In late January, 2006, my interactive fiction Whom the Telling Changed was showcased at the Slamdance Guerrilla Gamemaker Competition in Park City, Utah, along with eleven other finalists. Since I was only able to create this game by using tools such as Inform and the assistance of the online IF community, I felt it was important to try to get something worthwhile for the community at large out of the experience. There has often been discussion in the IF newsgroups about the paucity of real-world data concerning how new players react to IF   . I thought providing a complete lists of transcripts and analysis for Telling might be of interest to the community.
Whom the Telling Changed is an experimental piece of IF designed as an exercize in exploring a conversation or story space rather than a physical space.

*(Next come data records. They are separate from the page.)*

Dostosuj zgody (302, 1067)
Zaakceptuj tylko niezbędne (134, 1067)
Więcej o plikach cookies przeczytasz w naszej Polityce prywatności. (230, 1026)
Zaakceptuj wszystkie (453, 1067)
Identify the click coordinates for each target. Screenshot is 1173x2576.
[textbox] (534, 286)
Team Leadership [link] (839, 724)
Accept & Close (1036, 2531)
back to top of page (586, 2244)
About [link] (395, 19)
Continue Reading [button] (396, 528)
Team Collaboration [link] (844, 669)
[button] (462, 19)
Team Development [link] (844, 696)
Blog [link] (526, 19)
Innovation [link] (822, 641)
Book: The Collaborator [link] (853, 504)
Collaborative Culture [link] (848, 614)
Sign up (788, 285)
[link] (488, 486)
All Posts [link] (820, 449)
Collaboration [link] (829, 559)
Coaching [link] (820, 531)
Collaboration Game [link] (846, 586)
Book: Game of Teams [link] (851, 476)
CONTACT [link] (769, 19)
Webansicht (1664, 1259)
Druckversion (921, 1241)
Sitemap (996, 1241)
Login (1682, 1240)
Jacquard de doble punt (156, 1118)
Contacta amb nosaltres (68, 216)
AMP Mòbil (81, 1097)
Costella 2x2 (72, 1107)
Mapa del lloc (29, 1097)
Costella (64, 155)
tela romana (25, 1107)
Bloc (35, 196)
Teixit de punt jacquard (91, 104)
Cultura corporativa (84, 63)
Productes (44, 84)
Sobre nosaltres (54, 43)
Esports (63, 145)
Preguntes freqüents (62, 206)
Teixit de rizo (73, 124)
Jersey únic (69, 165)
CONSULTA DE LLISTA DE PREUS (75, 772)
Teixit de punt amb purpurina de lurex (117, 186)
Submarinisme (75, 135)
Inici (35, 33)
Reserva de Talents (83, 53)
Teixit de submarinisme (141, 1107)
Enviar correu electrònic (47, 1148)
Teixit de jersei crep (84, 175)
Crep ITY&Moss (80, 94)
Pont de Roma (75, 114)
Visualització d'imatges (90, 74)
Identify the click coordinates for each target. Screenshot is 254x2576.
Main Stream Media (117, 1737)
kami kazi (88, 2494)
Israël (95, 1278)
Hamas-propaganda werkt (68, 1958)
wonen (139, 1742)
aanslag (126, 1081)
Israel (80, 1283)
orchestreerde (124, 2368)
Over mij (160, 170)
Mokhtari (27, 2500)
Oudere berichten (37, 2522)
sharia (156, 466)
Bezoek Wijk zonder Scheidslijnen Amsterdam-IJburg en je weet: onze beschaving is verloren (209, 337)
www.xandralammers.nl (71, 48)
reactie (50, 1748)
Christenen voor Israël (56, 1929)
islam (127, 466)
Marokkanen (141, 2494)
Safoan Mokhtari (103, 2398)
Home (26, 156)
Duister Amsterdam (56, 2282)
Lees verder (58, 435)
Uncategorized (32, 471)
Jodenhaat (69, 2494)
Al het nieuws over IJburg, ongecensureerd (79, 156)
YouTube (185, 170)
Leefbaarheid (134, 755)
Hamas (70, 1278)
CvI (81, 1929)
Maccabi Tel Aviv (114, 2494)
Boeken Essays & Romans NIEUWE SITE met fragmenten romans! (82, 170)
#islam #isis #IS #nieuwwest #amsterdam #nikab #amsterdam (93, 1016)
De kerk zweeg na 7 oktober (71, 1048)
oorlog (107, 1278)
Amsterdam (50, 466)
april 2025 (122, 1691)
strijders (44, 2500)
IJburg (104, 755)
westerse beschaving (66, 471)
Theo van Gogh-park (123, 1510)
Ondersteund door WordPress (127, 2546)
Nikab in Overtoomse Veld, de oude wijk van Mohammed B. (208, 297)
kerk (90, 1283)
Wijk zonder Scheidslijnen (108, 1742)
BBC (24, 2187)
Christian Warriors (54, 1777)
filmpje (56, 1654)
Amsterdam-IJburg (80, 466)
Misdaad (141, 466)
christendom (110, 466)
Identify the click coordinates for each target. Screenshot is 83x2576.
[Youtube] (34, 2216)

The player takes the role of a villager thousands of years ago whose people have gathered to hear their storyteller tell a story. As the player traverses the mostly linear game, he or she accumulates a history based on his or her decisions that ultimately impacts the outcome and significance of game events. Part of this process is realized via a system of highlighted keywords in the interior story: typing each keyword will raise certain issues, which have the power to persuade the crowd and other characters towards one point of view or another. (Read more about Whom the Telling Changed)
Telling was written in Inform 6.3, with a slightly modified Library 6/11. The version that competed at Slamdance was a slightly modified version of Release 2. The interpreter used to display the game was Gargoyle (20051002 release), modified to automatically make transcripts and to display in full screen.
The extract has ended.